The challenge of micron-size droplets
Ultimately, to counteract the effects of a doubling of the amount of carbon dioxide in the atmosphere from preindustrial levels, Salter estimates that each of the 1,500 ships must do something no one has ever attempted—transform 30 liters of seawater per second into a uniform spray of micron-size droplets.

According to Latham's calculations, the saltwater droplets sprayed into the atmosphere must be between 0.8 and two microns across. (For reference, two microns is about the size of an Escherichia coli bacterium.) Latham's work also suggests the droplets should all be the same size so that they don't clump together and form larger drops, which could cause clouds above the ship to drop rain and dissipate—the opposite of the intended effect.

"Trying to make these droplets is really the crucial part, and it remains to be seen if it's going to work," says Armand Neukermans, an engineer and serial entrepreneur who is attempting to lead the U.S.-based effort to create a suitable spray system. Neukermans, a veteran of Xerox and Hewlett–Packard, has gathered a team of a dozen engineers who, like him, have expertise in creating micron-size particles for printing and micro-fabrication.
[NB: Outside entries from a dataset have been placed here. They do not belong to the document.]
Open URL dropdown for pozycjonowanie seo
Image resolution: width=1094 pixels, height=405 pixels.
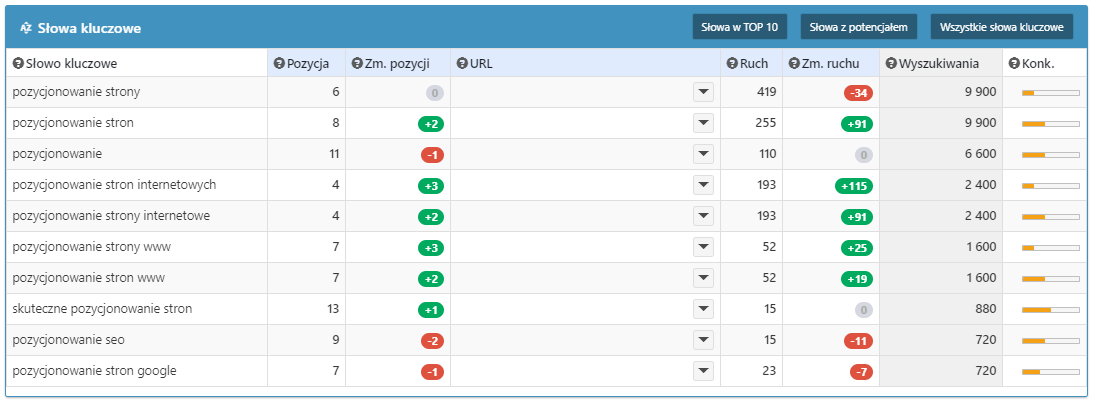pos(703,341)

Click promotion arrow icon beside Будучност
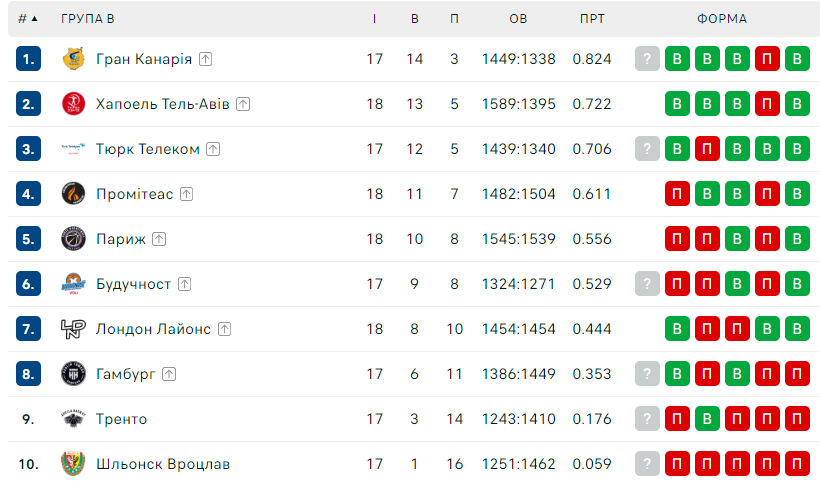pos(184,284)
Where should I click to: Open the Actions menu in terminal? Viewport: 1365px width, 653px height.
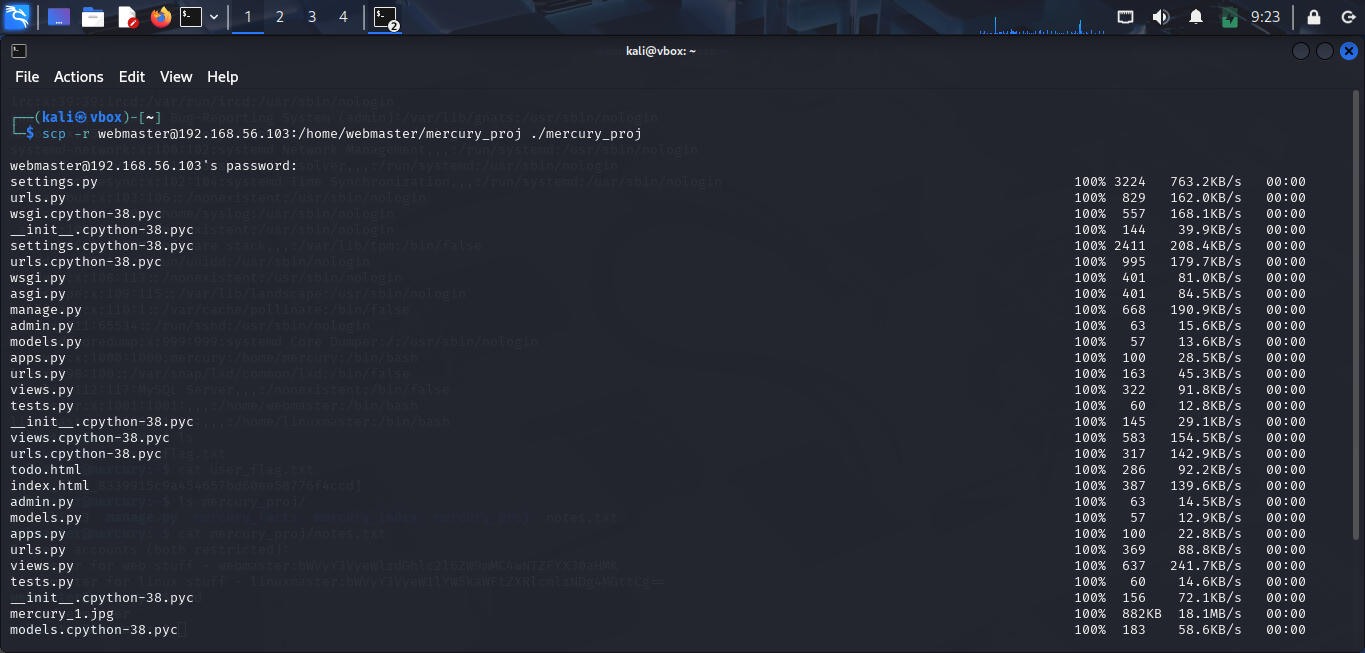pyautogui.click(x=78, y=77)
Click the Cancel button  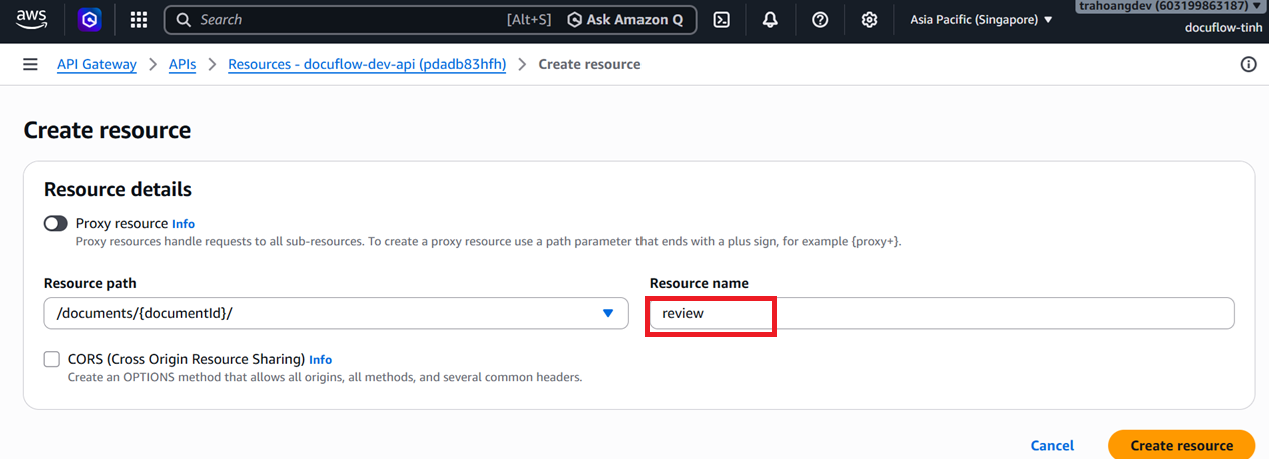point(1052,445)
The group includes John Vaught, who was the primary inventor of thermal inkjet printing while at HP. Many of the group's members are semi-retired, and all are working on a mostly volunteer basis.

"We're the plumbers," Neukermans says. "It's an eclectic group."

Back to silicon chips
Edinburgh's Salter, for his part, has tested and discarded a number of ideas about how to create the spray, including collisions between two air-saturated jets of water, which make them more likely to explode into tiny droplets; vibrating piezoelectric vaporizers of the kind used for theatrical effects; and a unique machine of Salter's own devising that he describes as the hydraulic equivalent of a photomultiplier—it would consist of a series of electrically charged plates to create an ever-expanding cascade of droplets. Ultimately, astrophysicist Lowell Wood, an early advocate of geoengineering, suggested that Salter could simply force water through an array of tiny holes, like a watering can. Making that work will require drilling 1.5 billion holes 0.8 micron in diameter in a single 20-centimeter-diameter wafer of silicon. (Silicon was the obvious choice for this solution because chip-fabricators have decades of experience in creating very tiny devices with it.)

Tom Stephenson, a collaborator of Salter's who is operations director of the Scottish Microelectronics Center at the University of Edinburgh, has etched comparable shapes into silicon before, such as tiny holes for use in optical pressure sensors, and believes it would be feasible to create, with conventional chip-fabrication technology, the billions of holes required.

"What's not clear is how well silicon wafers will withstand the pressure, and it's not sure how good it will be in presence of defects such as a nick in [the] edge of a hole," Stephenson says. "Silicon, being a crystalline material, has a tendency to fracture along fault lines and crystal planes."

Neukermans and his team have conducted "very preliminary" experiments with seawater forced through micron-size holes, and the initial results have not been encouraging. Using seawater that has been "polished," or filtered many times, Neukermans has tested holes from 25 microns down to one micron.

"A 25-micron hole you can keep open forever," Neukermans says, "but a five-micron hole is a lot of trouble, and a one-micron hole is a hell of a lot of trouble. With a one-micron hole, only two droplets will go through before it clogs." Neukermans does not know why the holes are clogging or even what is blocking them, and he emphasizes that further experiments are required.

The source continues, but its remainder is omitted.